Yaşadığımız hadiseler kendi kusurumuzu görmemizi, hatalarımızı anlamamızı, noksanlıklarımızı tesbit etmemizi, doğru sandığımız yanlışlarımızı bulmamızı sağlar.
Fikrî ve fiilî yanlışlarımız, mesuliyetli işlerimiz, çeşitli kabahatlerimiz bazı vesilelerle önümüze dökülür. “Tecrübe ile sabittir ki, ceza bir kusurun neticesidir.” (Divan-ı Harbi Örfi) hakikati, kendi elimizle yaptıklarımızın ceza olarak bize geri döndüğünü ifade eder.
Risale-i Nur hizmetinde ki ihmallerimiz, şahsî işlerimizi öne alıp hizmete ait işleri geri bırakmamız, omuzumuzda ki manevî yükün gerektirdiği ciddiyeti kaybetmemiz ve iman hizmetinde çeşitli lâkaytlıklarımız bizi bu musîbetlere muhatap etmektedir diye düşünüyorum. Başımızdaki bulaşıcı hastalık hizmet faaliyetlerimizin duraksamasına, dershane hizmetlerimizin aksamasına sebep oldu. Acaba salgın hastalık öncesinde dershanelerimizi ve derslerimizi ihmal mi ettik? Dershane kapısını aşındırmak yerine evimizde mi oturduk? Hizmet meseleleri yerine malayani konuları mı konuştuk? Kusurumuzu gösterecek sualleri çoğaltabiliriz.

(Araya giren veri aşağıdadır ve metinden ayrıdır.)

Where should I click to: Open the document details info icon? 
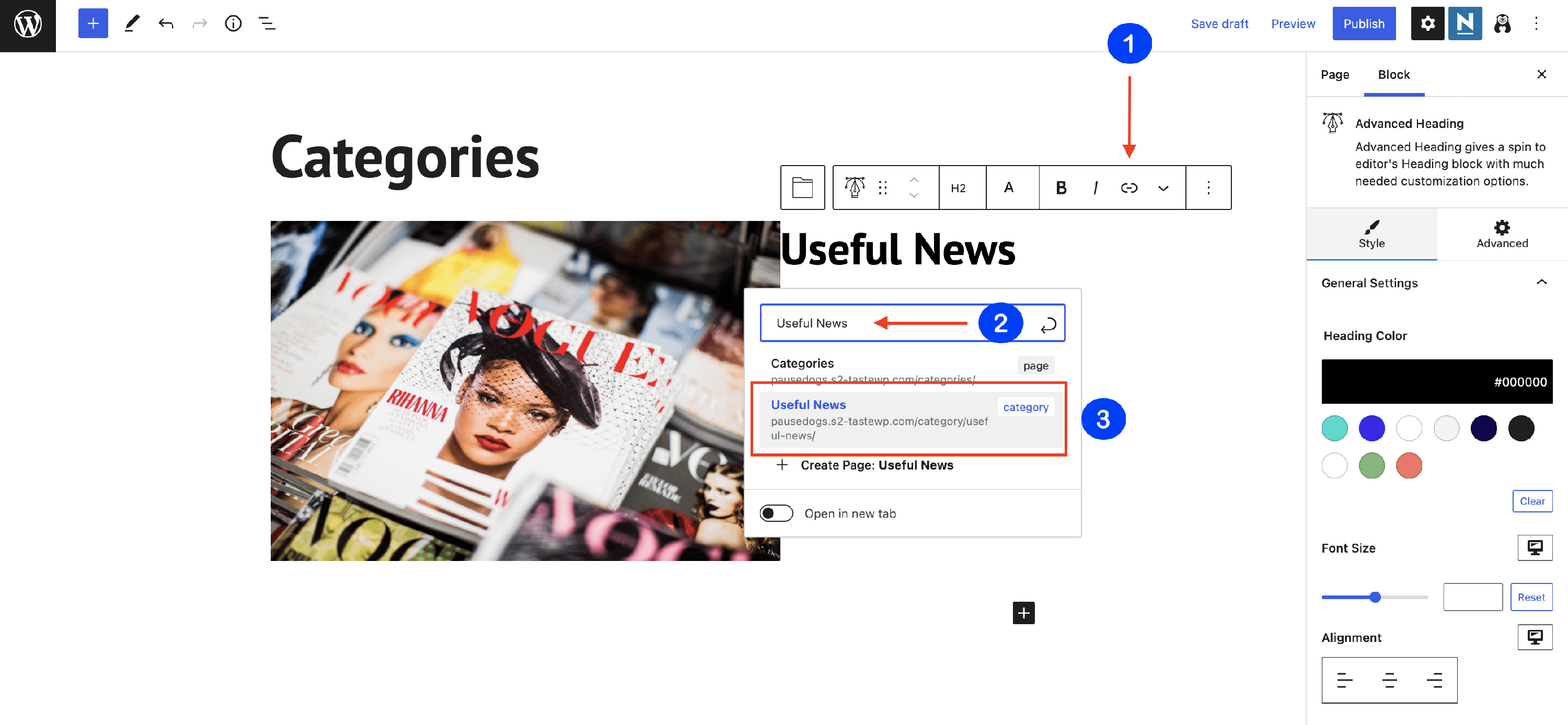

“Biz Risale-i Nur şakirtleri dünyaya çok ehemmiyet vermediğimizden, dünyaya yalnız Risale-i Nur için baktığımızdan, bu yağmursuzlukta dahi o noktadan bakıyoruz.” (Emirdağ Lâhikası) hakikatine dayanarak bu cümleleri kuruyorum. Kusurumu görüp istiğfar edeyim diyerek öncelikle nefsime söylüyorum. Elbette Risale-i Nur başka alanlarda fütuhatını gösteriyor. Canlı derslerle her yer medrese oluyor. Fakat bu husus kusurlarımızı sorgulayıp istiğfar etmemize engel değil. Bu sebeple istiğfar edip istiğfar dersi verme zamanıdır.